Regions with significant populations
- North of Sistan and Baluchistan province

Languages
- Sistani Persian

Religion
- Shia Islam

Related ethnic groups
- Other Iranian peoples

= Sistani Persians =

Ethnic group of Persian people

The Sistani Persians (فارس‌های سیستانی) (also known as the Sistanis, Sajestani, and historically referred to Sagzi) are a branch of Persians who mainly live in Iranian Sistan in southeastern Iran.
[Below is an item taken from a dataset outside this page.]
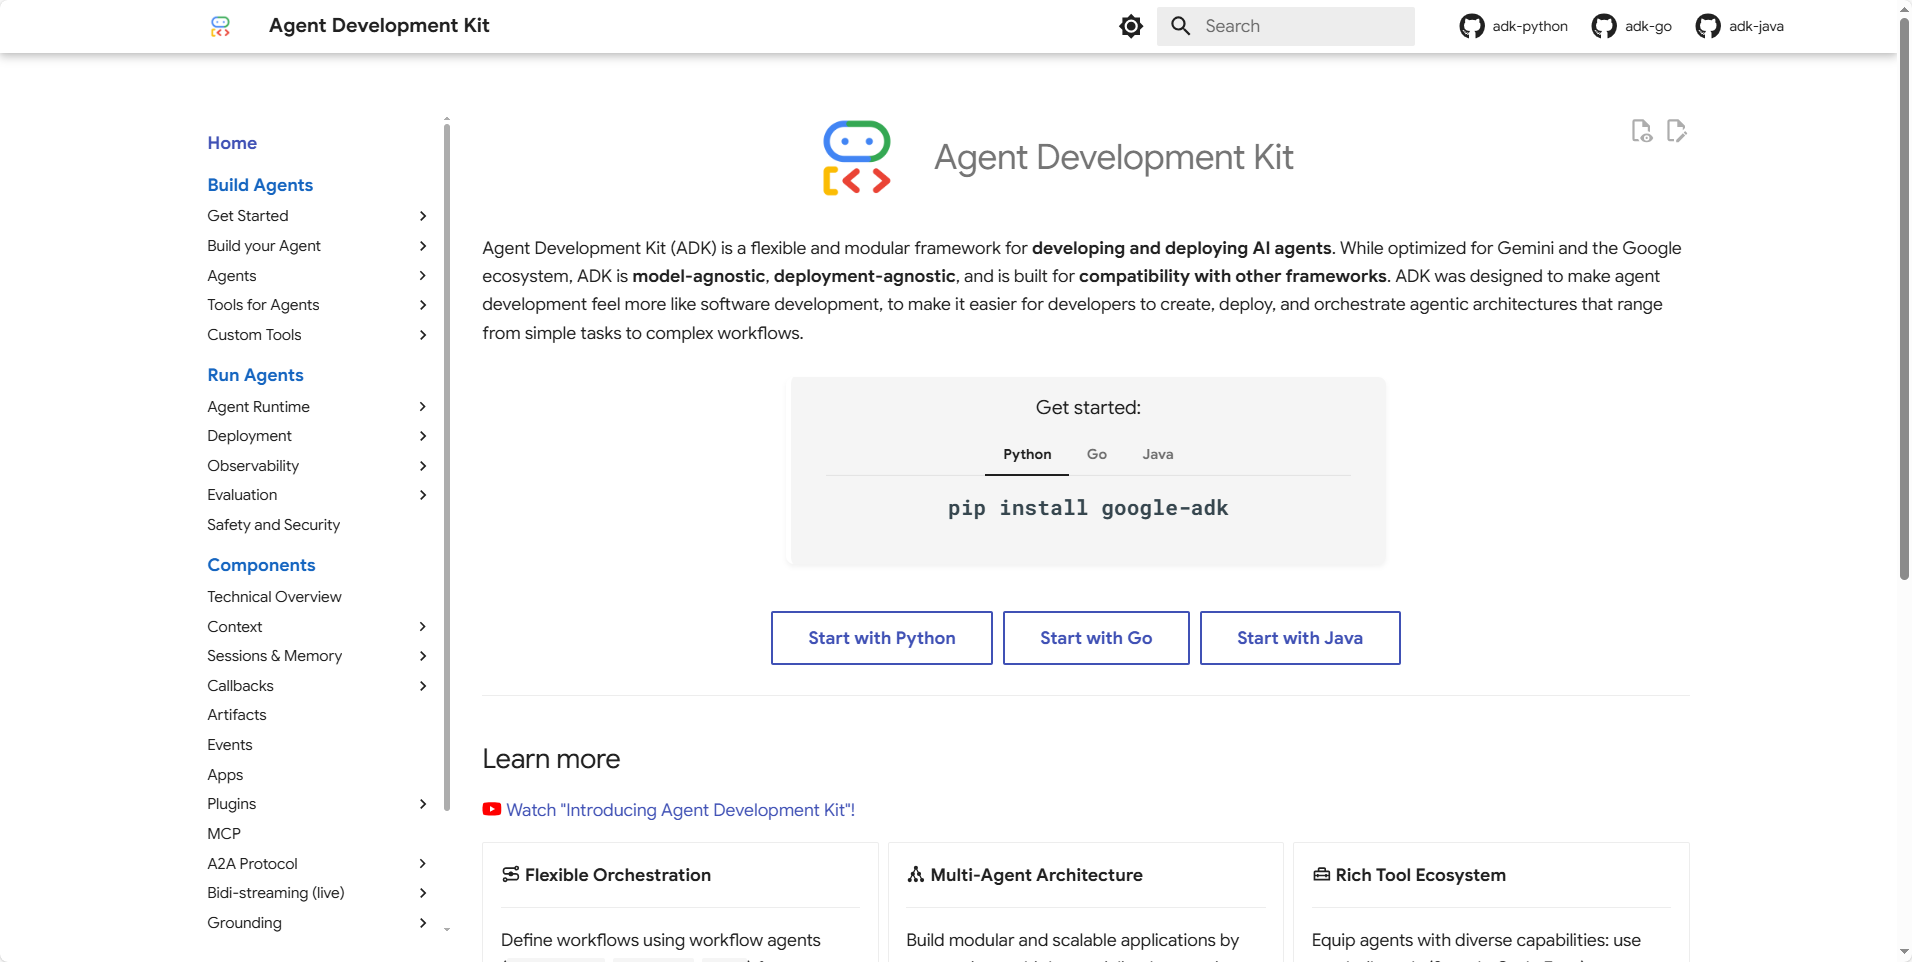Expand the Tools for Agents chevron
The height and width of the screenshot is (962, 1912).
[423, 305]
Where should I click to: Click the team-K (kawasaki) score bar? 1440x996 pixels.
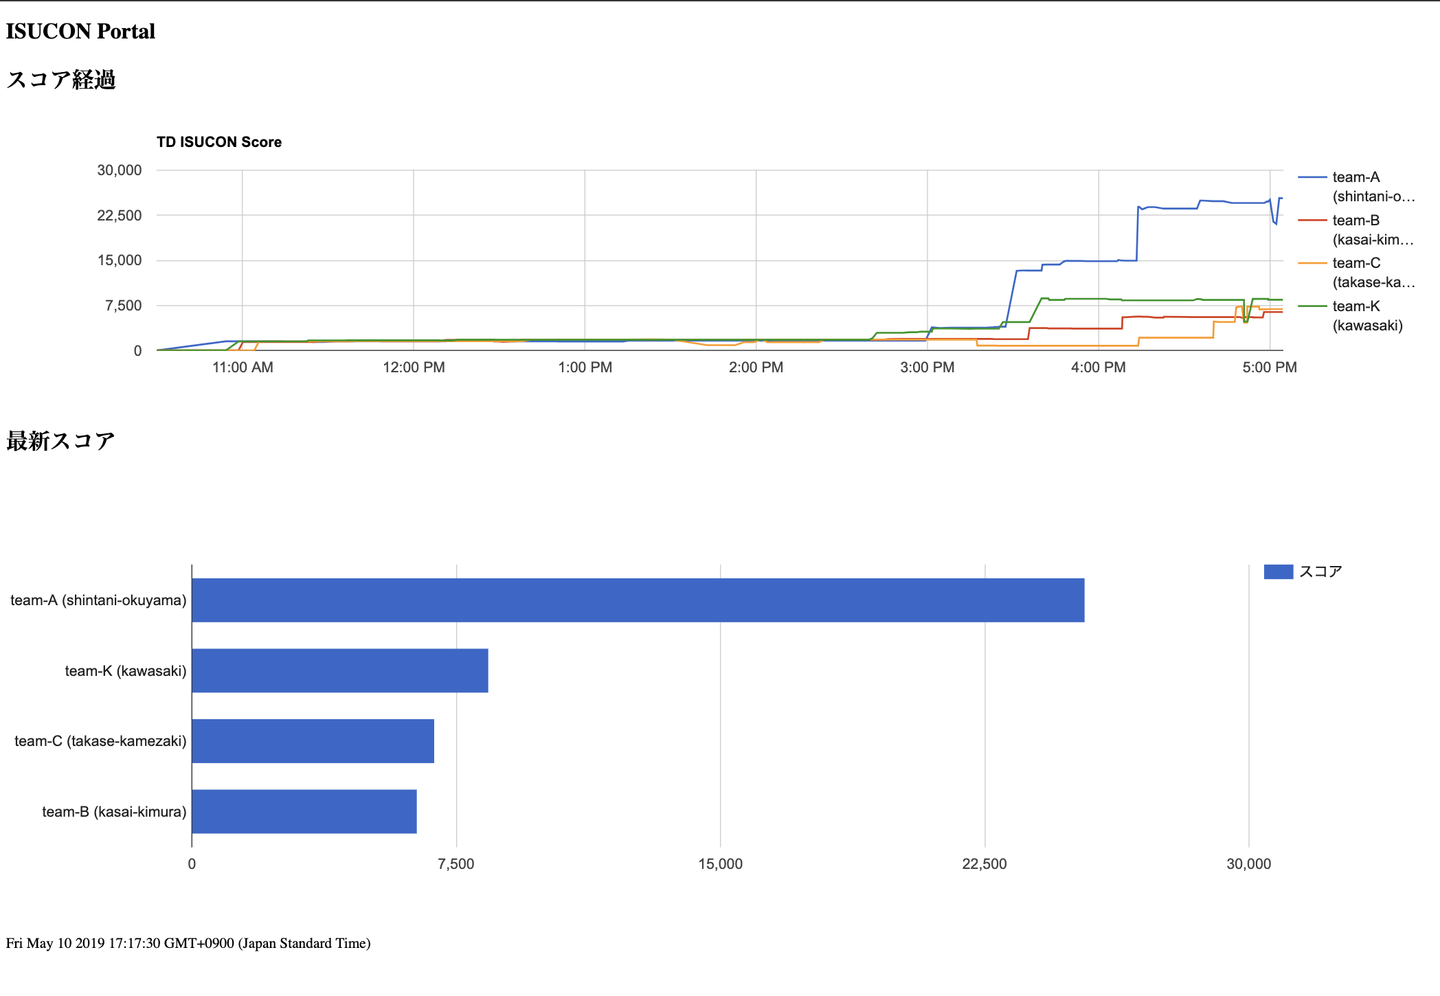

They inhabit the northern parts of Sistan and Baluchistan province. In recent decades, many Sistani people have also migrated to other parts of Iran, such as the provinces of Tehran and Golestan in northern Iran. Sistanis speak a dialect of Persian known as Sistani.

==Etymology==
Sistanis derive their name from Sakastan ("the land of the Saka"). The Sakas were a Scythian tribe migrated to the Iranian Plateau. The more ancient Old Persian name of the region – prior to Saka dominance – was Zaranka or Drangiana ("waterland"). This older form is also the root of the name Zaranj, capital of the Afghan Nimruz Province. The Drangians were listed among the peoples ruled by the legendary King Ninus before the Achaemenids. Its people were Zoroastrian. Sistan had a very strong connection with Zoroastrianism and during Sassanid times Lake Hamun was one of two pilgrimage sites for followers of that religion. In Zoroastrian tradition, the lake is the keeper of Zoroaster's seed and just before the final renovation of the world, three maidens will enter the lake, each then giving birth to the saoshyans who will be the saviours of mankind at the final renovation of the world.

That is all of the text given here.